Frequently Asked Questions
Common questions about Signando Postgres database security gateway.
How does the query whitelist work?
You define a list of allowed SQL queries (with parameter placeholders). Signando Postgres parses and normalizes incoming queries and compares them against the whitelist. Only exact matches are forwarded to the database.
What about dynamic queries?
Signando Postgres supports parameterized queries. The query structure must match the whitelist, but parameter values can vary. This covers most application needs while maintaining security.
How much latency does it add?
Typically less than 5ms per query. The Rust implementation is highly optimized with zero-copy parsing where possible. For most applications, this overhead is negligible.
Can it work with existing connection pools?
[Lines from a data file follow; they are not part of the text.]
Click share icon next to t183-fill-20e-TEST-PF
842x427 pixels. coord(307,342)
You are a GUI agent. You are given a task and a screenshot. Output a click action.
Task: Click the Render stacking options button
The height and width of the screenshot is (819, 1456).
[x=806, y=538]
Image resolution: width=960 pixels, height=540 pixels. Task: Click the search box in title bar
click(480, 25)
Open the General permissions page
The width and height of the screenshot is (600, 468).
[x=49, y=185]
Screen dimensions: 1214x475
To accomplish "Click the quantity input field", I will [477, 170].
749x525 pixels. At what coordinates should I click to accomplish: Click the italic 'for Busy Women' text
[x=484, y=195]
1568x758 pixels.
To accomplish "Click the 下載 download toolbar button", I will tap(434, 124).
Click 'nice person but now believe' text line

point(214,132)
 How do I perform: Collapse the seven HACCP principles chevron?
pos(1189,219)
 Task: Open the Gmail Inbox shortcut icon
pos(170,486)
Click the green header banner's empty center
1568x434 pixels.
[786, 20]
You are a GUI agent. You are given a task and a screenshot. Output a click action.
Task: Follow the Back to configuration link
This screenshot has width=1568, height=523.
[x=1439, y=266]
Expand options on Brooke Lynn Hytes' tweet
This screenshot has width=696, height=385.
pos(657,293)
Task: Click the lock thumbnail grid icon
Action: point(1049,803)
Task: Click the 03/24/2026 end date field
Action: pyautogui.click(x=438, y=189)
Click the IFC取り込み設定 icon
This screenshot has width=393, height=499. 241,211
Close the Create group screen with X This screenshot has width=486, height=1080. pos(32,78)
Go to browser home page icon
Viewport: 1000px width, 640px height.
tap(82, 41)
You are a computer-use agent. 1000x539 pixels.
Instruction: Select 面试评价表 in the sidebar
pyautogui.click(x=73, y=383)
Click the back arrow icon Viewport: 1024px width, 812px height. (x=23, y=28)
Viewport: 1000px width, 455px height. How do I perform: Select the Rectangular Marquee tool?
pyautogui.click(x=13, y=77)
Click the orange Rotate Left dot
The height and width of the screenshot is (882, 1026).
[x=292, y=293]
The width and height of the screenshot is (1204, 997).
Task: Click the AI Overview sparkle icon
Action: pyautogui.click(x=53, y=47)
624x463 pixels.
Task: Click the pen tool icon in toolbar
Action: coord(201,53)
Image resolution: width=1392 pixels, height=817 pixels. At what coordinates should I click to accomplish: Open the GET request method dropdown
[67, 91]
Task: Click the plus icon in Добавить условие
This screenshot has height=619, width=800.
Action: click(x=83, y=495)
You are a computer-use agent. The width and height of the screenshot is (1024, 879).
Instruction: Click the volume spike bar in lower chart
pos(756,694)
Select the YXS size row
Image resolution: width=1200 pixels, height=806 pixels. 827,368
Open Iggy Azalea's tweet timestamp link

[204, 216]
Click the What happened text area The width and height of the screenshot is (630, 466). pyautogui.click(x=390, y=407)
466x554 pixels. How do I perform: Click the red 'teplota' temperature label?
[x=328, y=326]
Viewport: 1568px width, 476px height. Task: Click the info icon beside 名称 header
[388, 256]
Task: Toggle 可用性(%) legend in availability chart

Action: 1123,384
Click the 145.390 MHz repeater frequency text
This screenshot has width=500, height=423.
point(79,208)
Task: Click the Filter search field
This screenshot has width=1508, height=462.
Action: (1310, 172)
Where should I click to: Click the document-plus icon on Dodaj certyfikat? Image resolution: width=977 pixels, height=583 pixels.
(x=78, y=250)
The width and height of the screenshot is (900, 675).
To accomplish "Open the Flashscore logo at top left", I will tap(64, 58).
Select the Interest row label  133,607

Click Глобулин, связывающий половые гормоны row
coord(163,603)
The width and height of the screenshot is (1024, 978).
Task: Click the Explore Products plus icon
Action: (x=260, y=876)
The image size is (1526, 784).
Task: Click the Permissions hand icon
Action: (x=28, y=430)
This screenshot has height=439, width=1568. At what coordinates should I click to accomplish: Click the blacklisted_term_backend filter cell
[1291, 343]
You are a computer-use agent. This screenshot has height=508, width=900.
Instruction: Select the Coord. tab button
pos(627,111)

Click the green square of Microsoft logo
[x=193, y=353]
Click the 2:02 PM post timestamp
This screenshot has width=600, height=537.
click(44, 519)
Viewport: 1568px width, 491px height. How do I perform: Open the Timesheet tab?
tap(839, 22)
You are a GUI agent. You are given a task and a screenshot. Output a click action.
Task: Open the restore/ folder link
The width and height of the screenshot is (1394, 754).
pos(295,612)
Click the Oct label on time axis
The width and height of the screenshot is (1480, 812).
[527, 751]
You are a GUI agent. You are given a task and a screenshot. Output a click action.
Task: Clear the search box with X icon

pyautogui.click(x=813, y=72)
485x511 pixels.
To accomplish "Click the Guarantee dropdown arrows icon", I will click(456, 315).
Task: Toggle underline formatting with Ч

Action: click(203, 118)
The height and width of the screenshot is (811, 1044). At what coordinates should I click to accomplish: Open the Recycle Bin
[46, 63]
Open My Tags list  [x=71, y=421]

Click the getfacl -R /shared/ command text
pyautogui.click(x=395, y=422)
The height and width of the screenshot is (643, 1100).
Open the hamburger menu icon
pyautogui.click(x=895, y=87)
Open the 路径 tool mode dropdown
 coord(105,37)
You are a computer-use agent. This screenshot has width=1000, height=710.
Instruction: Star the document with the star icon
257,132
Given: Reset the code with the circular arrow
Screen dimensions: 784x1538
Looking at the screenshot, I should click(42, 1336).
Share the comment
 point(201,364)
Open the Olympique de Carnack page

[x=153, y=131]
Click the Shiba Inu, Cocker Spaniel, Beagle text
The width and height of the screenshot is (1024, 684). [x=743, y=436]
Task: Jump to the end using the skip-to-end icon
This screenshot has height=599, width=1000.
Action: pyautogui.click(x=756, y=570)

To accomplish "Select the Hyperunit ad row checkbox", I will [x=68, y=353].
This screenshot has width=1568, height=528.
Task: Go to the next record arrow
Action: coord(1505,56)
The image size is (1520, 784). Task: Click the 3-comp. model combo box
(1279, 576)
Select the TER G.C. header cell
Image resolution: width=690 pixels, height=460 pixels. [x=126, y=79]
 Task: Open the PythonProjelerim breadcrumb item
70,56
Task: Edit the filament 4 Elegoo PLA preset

Yes. Signando Postgres speaks standard PostgreSQL wire protocol. Your application connects to Signando Postgres instead of directly to the database. Connection poolers like PgBouncer can be used on either side.
What happens if a query is blocked?
The application receives a PostgreSQL error response with a configurable error message. The blocked query is logged to the audit log with full context for investigation.
How do I create the query whitelist?
You can start in learning mode, where Signando Postgres logs all queries without blocking. After reviewing the logs, you approve the legitimate queries to create your whitelist. The whitelist is defined in a YAML configuration file.